To succeed in this horse race, 5Min's focus is to offer the best overall platform, including a focus on technology. So 5Min provides strong branding opportunities, a revenue share, tools and features and of course, traffic. On the technology side, one differentiator is its "SmartPlayer", which allows zooming, super slow-motion, frame-by-frame and storyboard playback.
One of the main reasons there's so much activity on the ad-supported side is that how-to videos provide highly-targeted and engaged audiences that sponsors crave. At a minimum, marrying these how-to videos to Google AdSense provides a baseline revenue model. But the real opportunity is to aggregate enough traffic in a category to land sponsors who will be prominently featured. So for example, while 5Min already does an impressive 5M views/mo, it will likely need to be in that range per category to appeal to big-name sponsors. The company will begin running ads in Q2, and is focused on display ads and overlays, not pre-rolls, which Ran thinks are too disruptive. To build its traffic it will pursue widgetization, 3rd party distribution and SEO.
All of this how-to activity is clearly going to be a boon for users. Just as the Internet has provided an explosion of information, these video how-to sites will now make doing things a whole lot easier. How to break out of the growing pack will continue to be each how-to site's challenge for the foreseeable future.
Tuesday, December 4, 2007, 8:28 AM ET|Posted by Will Richmond
This morning Zipidee, a company formed earlier this year, is announcing its acquisition of TotalVid from Landmark Communications. With the deal Zipidee is gunning to become the king of the long tail, enthusiast video, using a strictly paid model. Yesterday I spoke with Zipidee CEO Henry Wong, and TotalVid President Karl Quist about the deal and the opportunity going forward.

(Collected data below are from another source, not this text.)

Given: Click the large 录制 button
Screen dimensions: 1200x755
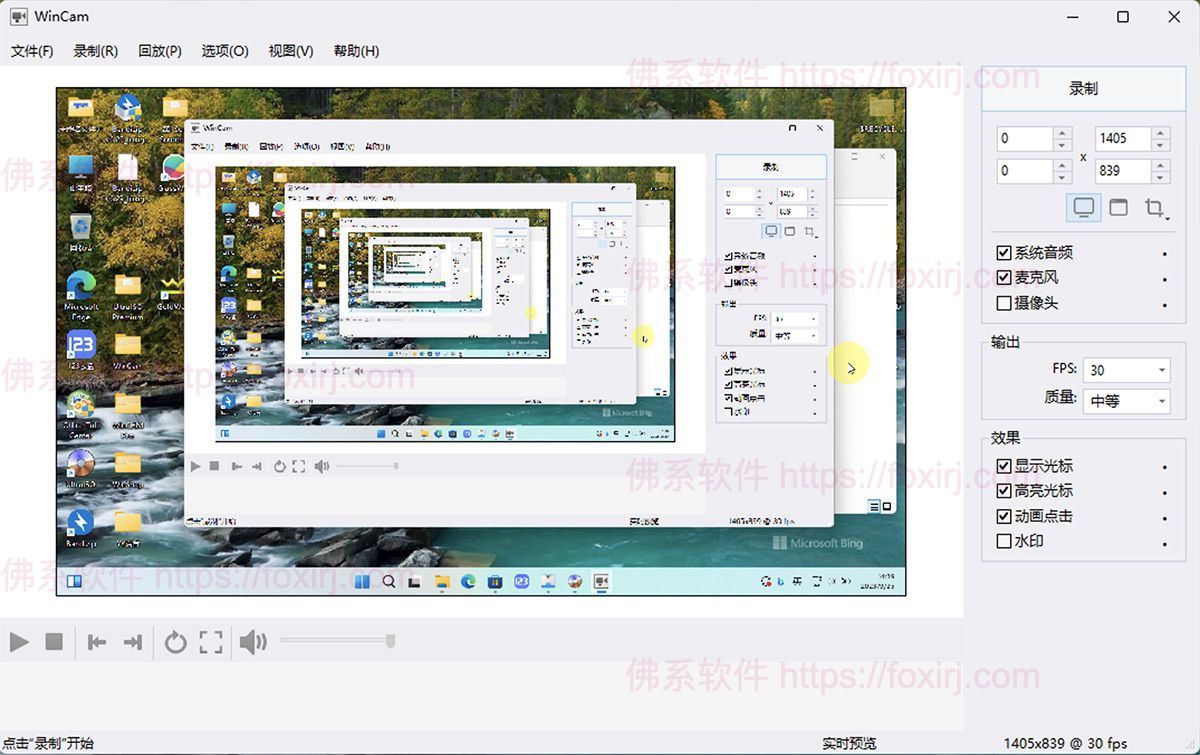Looking at the screenshot, I should [x=1083, y=88].
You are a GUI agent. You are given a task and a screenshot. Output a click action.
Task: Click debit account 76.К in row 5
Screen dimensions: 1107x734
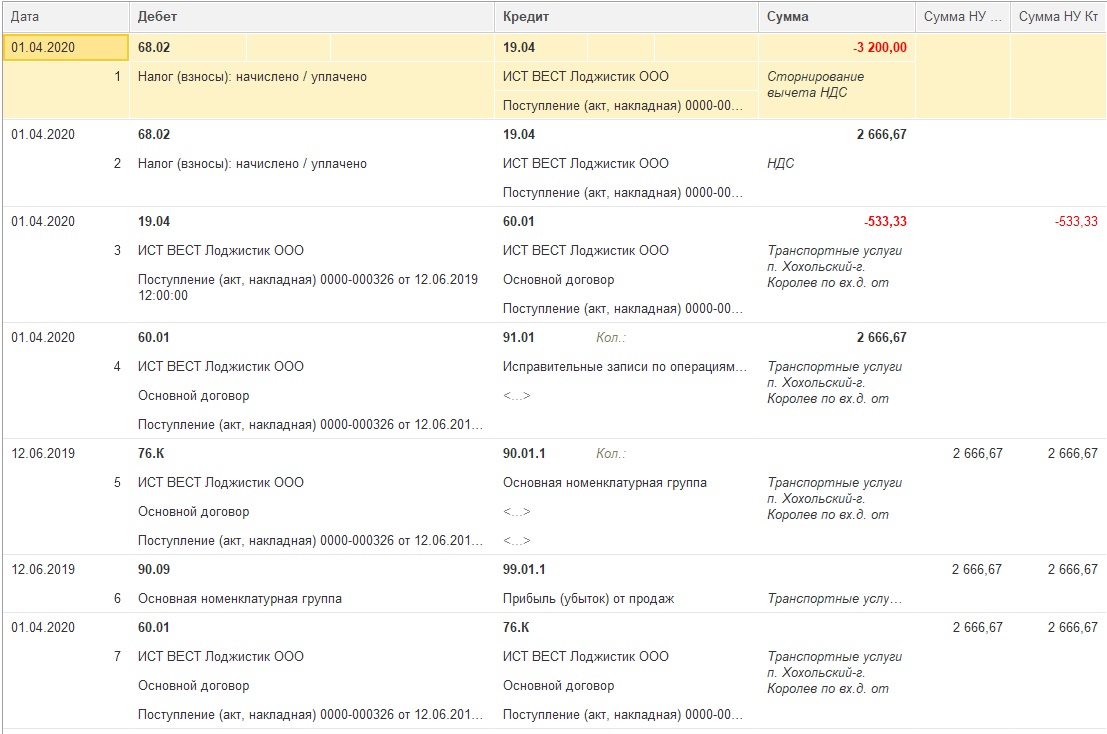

Zipidee's strategy is to create a digital marketplace for video, audio and ebooks. As Henry puts it, we're "eBay meets iTunes", enabling content providers to set the business rules around how their content can be accessed. Like TotalVid, Zipidee's intent is to open up the broadband distribution market to the many smaller, independent producers who have traditionally relied on inefficient and hard-to-access DVD distribution channels.

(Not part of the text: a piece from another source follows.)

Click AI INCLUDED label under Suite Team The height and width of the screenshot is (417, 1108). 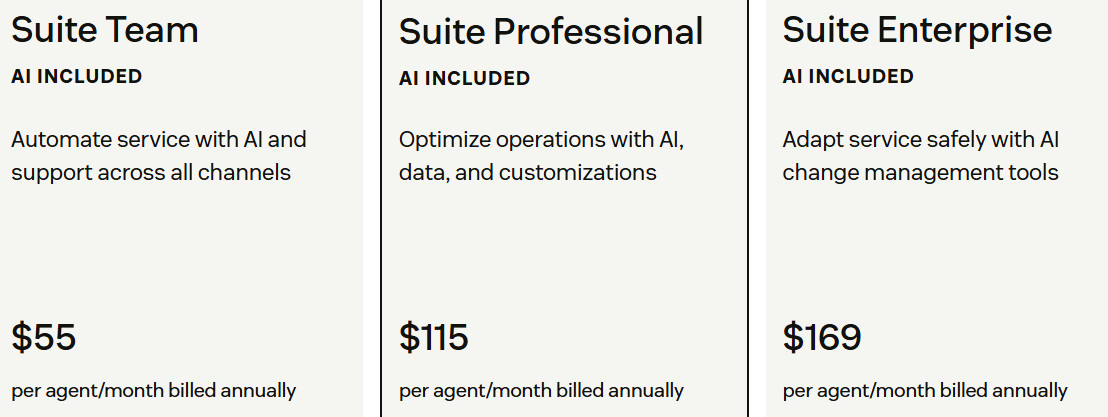tap(77, 76)
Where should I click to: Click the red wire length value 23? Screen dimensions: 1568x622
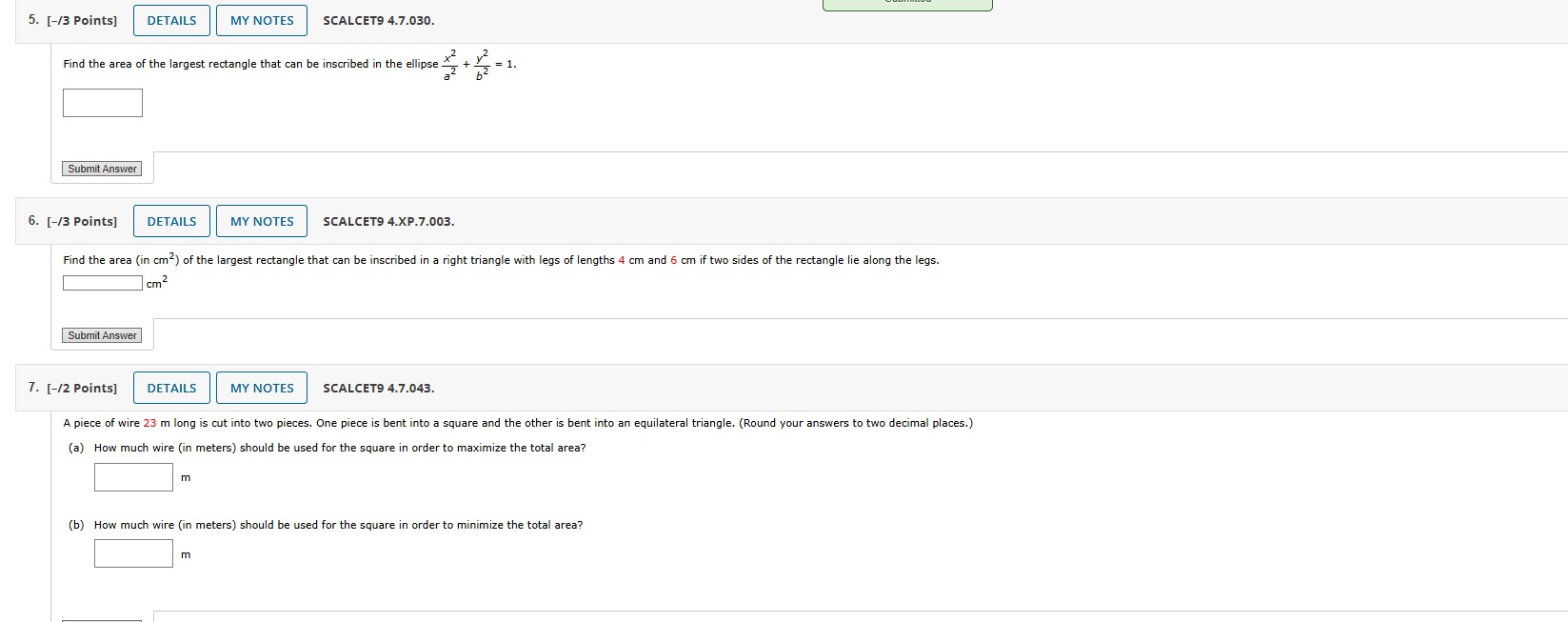click(x=149, y=424)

I am very familiar with TotalVid, having worked as a part-time biz dev consultant for them for a while, helping pull together a number of distribution deals. TotalVid started up in the relatively early days of broadband video, almost 4 years ago. Karl and his team did a fabulous job gaining access to specialty video in tons of categories such as action sports, martial arts, instruction, etc, eventually aggregating over 500 different content providers providing over 5,500 different titles. This library is very complimentary to Zipidee, which itself has done hundreds of content deals aggregating a library of over 5,000 titles. As Henry explained it, there is virtually zero duplication.
Henry resolutely believes that the paid approach for accessing this type of longer-form, specialty content is preferable to ad-supported. In general I agree with him - this kind of stuff isn't just random low-quality clips and consumers should expect that it won't come free.
However, as many VideoNuze readers know, I believe there are real challenges succeeding with the paid model right now. Chief among them is that the Internet is awash with free video, continuously raising the bar for how to get users to crack open their wallets and pay for anything, no matter how useful or sought after it might be. So this leads to a real marketing and customer acquisition challenge. Meanwhile DVD is a robust format and few people are yet familiar or comfortable with how a paid download works (e.g. is it portable? how does it get moved to other machines, can it be watched on TV?) So there's a big customer education challenge.
Nonetheless, I'm rooting for Zipidee. If they can surmount these and other challenges, they'll have created a hugely valuable digital distribution franchise.